CONSIGNE 1:
Recopiez l'intervention de Luc Chatel en commençant à « Monsieur Bouvard, j'ai » et en terminant à « à la mi-2011. ».

========

Découvrez vos députés de la 14ème législature !

Intervention de Luc Chatel

Réunion du 2 novembre 2010 à 21h30
Commission élargie : commission des finances, de l'économie générale et du contrôle budgétaire, commission des affaires culturelles et de l'éducation, commission des affaires économiques, commission du développement durable et de l'aménagement

Luc Chatel, ministre de l'éducation nationale, porte-parole du Gouvernement :

Monsieur Yanno, la construction de deux lycées en Nouvelle-Calédonie, prévue dans le cadre des accords de Nouméa, pour un montant estimé à plus de 50 millions d'euros, ne peut être financée par les seuls crédits inscrits au PLF 2011. J'ai donc le plaisir de vous annoncer qu'en accord avec le ministre du budget, nous avons décidé de redéployer des moyens supplémentaires dans le cadre des ajustements de fin de gestion de l'exercice 2010. Un million et demi d'euros de crédits de paiement vont être mobilisés, dans le cadre des redéploiements interministériels, pour couvrir les autorisations d'engagement affectées par le ministère de l'éducation nationale, fin 2009, au financement des études dont nous avions parlé ensemble lors de mon déplacement sur place. Dix millions d'euros d'autorisations d'engagement vont être redéployés par mon ministère et affectés à ce projet de construction. Ensuite, pendant l'exercice budgétaire 2011, et dès que les coûts de construction auront été précisés grâce aux études que j'évoquais, une participation interministérielle sera sollicitée, afin de compléter les autorisations d'engagement nécessaires au bouclage de l'opération.

Monsieur Bouvard, j'ai donné des instructions à nos recteurs pour que le problème des saisonniers soit pris en compte dans la gestion de nos effectifs de remplacement.

Vous avez raison de souligner que nos indicateurs ne sont pas suffisamment fiables. Nous avons décidé de les stabiliser, afin de permettre les comparaisons et l'élaboration de perspectives. Je pense notamment aux évaluations des élèves. L'une de nos difficultés est d'assurer une cohérence avec les tests Pisa (programme international pour le suivi des acquis des élèves), qui interviennent tous les trois ans et vont être effectués dans les semaines qui viennent. Une plus grande stabilité nous assurera un meilleure lisibilité ; les premiers éléments concernant le socle commun de connaissances et de compétences vont apparaître dès le rapport annuel 2010, qui sortira à la mi-2011.

Monsieur Durand, vous m'avez interrogé sur le dispositif de réussite éducative. En matière d'éducation prioritaire, à laquelle sont consacrés au total un milliard d'euros, nous avons aujourd'hui deux niveaux d'intervention : les réseaux ambition réussite, qui concernent 224 collèges, et les réseaux de réussite scolaire, qui en concernent à peu près autant. Dans 105 collèges et lycées caractérisés par de grandes difficultés scolaires, un recrutement dans des milieux très défavorisés et un climat de violence, nous avons décidé d'expérimenter un nouveau dispositif dénommé CLAIR (collèges et lycées pour l'ambition, l'innovation et la réussite), donnant davantage de marge de manoeuvre aux établissements – autonomie pédagogique, autonomie de recrutement, autonomie de vie scolaire.

========

CONSIGNE 2:
Reproduisez le listing en entier en remplaçant « pixel » par « point », sans rien changer d'autre. Veuillez laisser les images de côté dans votre réponse.

EXTRAITS DE DONNÉES:
========

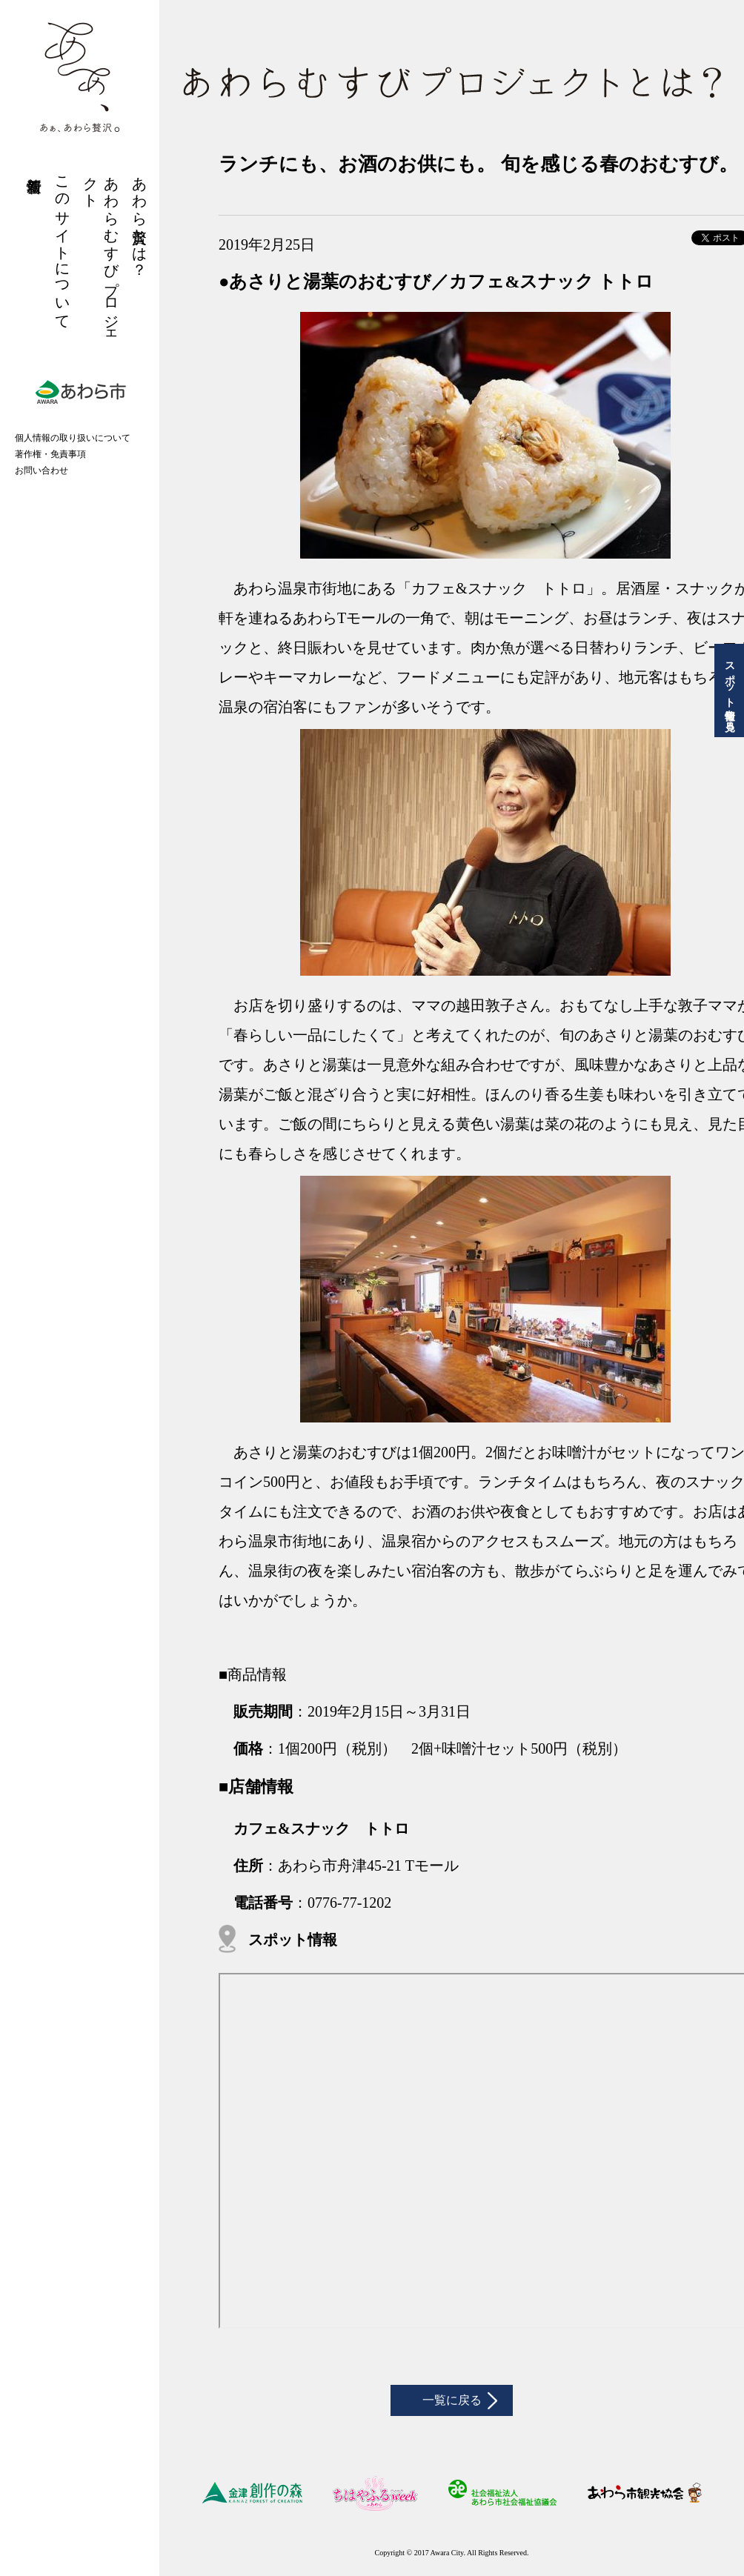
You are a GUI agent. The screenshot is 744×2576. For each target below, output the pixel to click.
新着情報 (34, 167)
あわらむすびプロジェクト (100, 253)
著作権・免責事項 (50, 454)
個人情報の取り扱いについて (72, 438)
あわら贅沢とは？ (139, 218)
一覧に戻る (452, 2405)
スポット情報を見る (729, 690)
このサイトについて (62, 245)
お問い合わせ (41, 470)
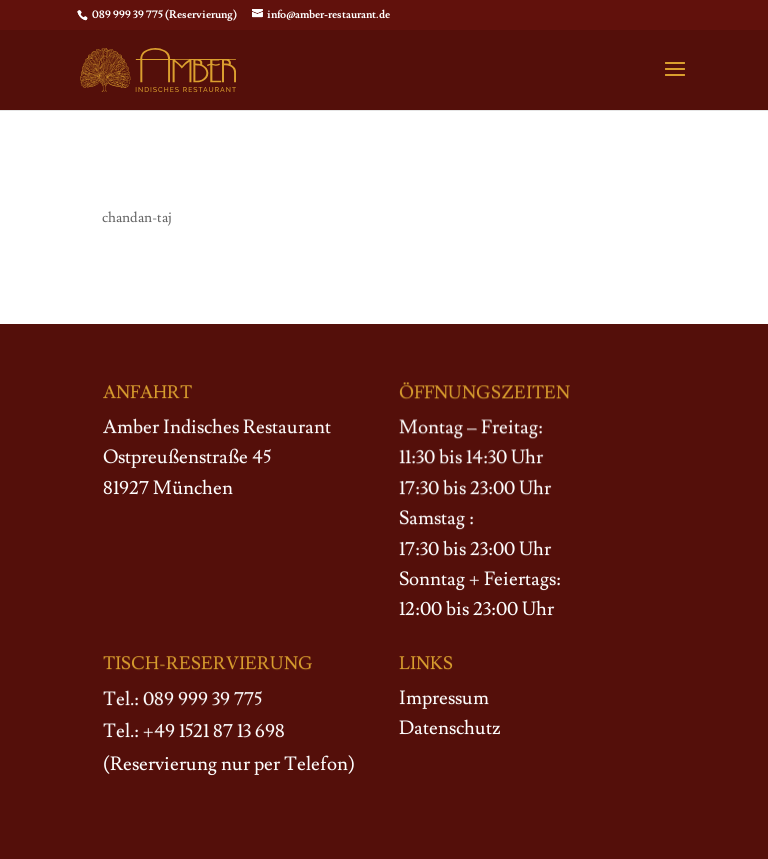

========

SOLUTION COMPLÈTE 1:
Monsieur Bouvard, j'ai donné des instructions à nos recteurs pour que le problème des saisonniers soit pris en compte dans la gestion de nos effectifs de remplacement.

Vous avez raison de souligner que nos indicateurs ne sont pas suffisamment fiables. Nous avons décidé de les stabiliser, afin de permettre les comparaisons et l'élaboration de perspectives. Je pense notamment aux évaluations des élèves. L'une de nos difficultés est d'assurer une cohérence avec les tests Pisa (programme international pour le suivi des acquis des élèves), qui interviennent tous les trois ans et vont être effectués dans les semaines qui viennent. Une plus grande stabilité nous assurera un meilleure lisibilité ; les premiers éléments concernant le socle commun de connaissances et de compétences vont apparaître dès le rapport annuel 2010, qui sortira à la mi-2011.

SOLUTION COMPLÈTE 2:
You are a GUI agent. The screenshot is 744×2576. For each target below, output the point to click.
新着情報 (34, 167)
あわらむすびプロジェクト (100, 253)
著作権・免責事項 (50, 454)
個人情報の取り扱いについて (72, 438)
あわら贅沢とは？ (139, 218)
一覧に戻る (452, 2405)
スポット情報を見る (729, 690)
このサイトについて (62, 245)
お問い合わせ (41, 470)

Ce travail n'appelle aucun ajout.